Data for this task below:

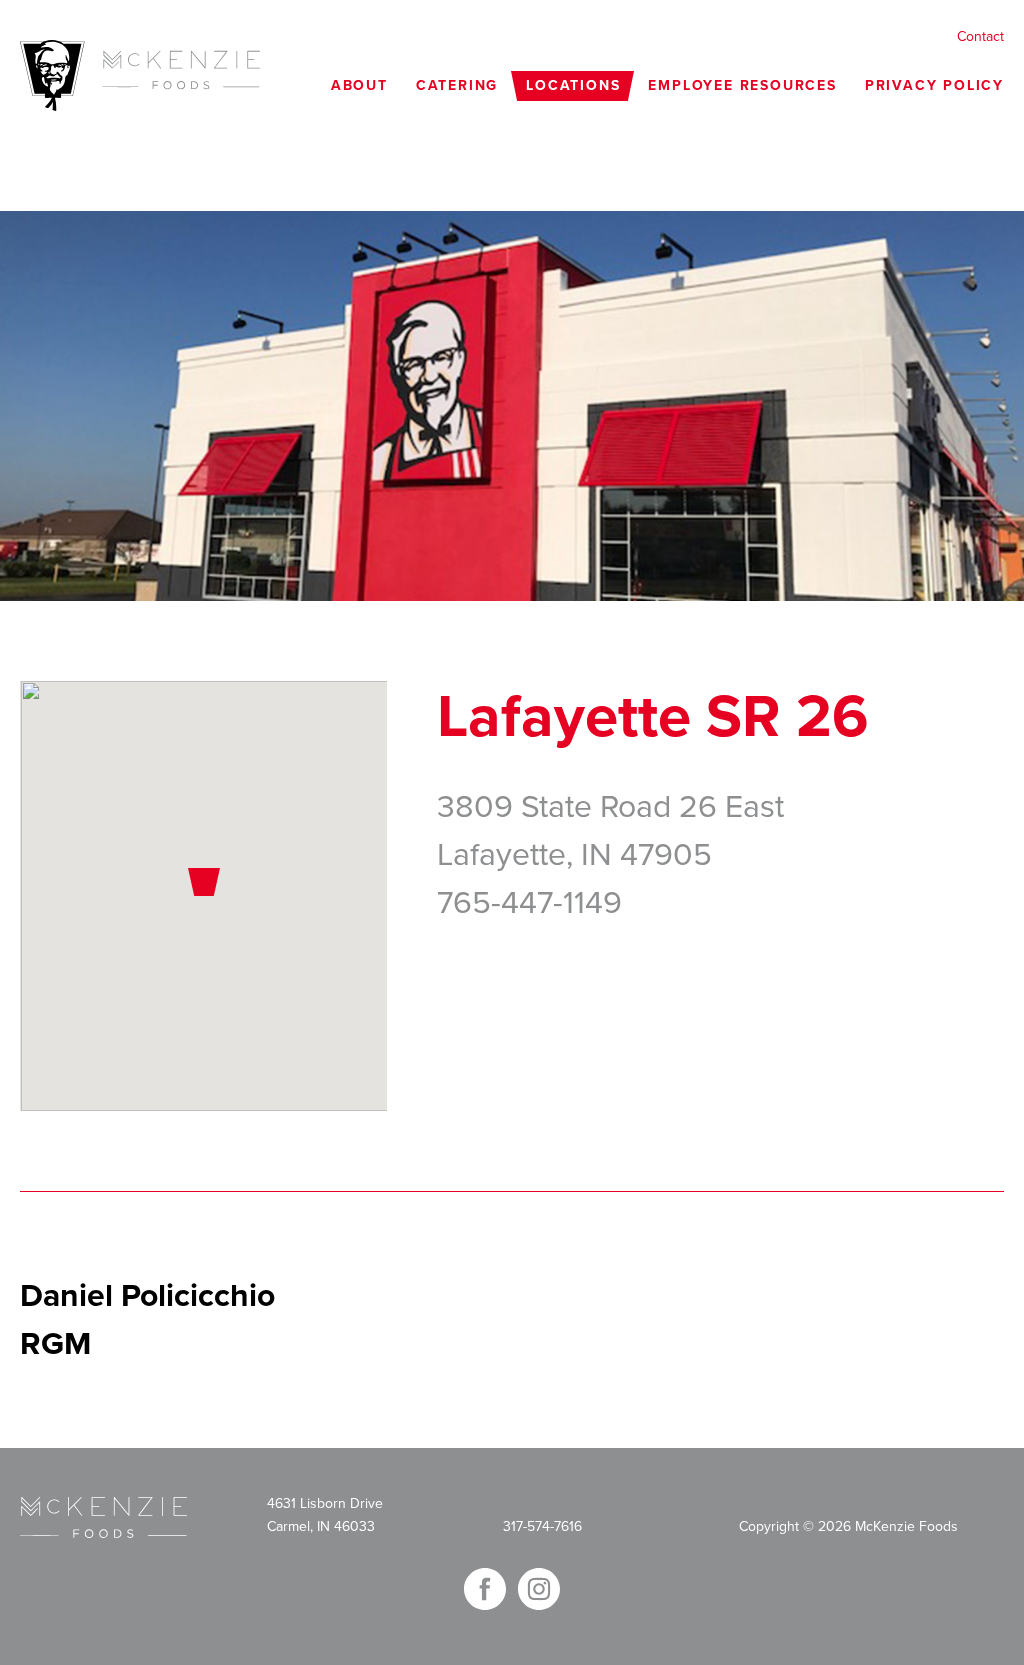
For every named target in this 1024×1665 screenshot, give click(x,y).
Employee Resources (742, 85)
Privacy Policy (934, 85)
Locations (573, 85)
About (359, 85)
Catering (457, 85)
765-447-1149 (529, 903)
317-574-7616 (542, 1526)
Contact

End of Data for this task.

> **Work order**:
Exactly as written, print each entry, leaving all pictures out.

> **Result of this task**:
For every named target in this 1024×1665 screenshot, give click(x,y).
Employee Resources (742, 85)
Privacy Policy (934, 85)
Locations (573, 85)
About (359, 85)
Catering (457, 85)
765-447-1149 (529, 903)
317-574-7616 (542, 1526)
Contact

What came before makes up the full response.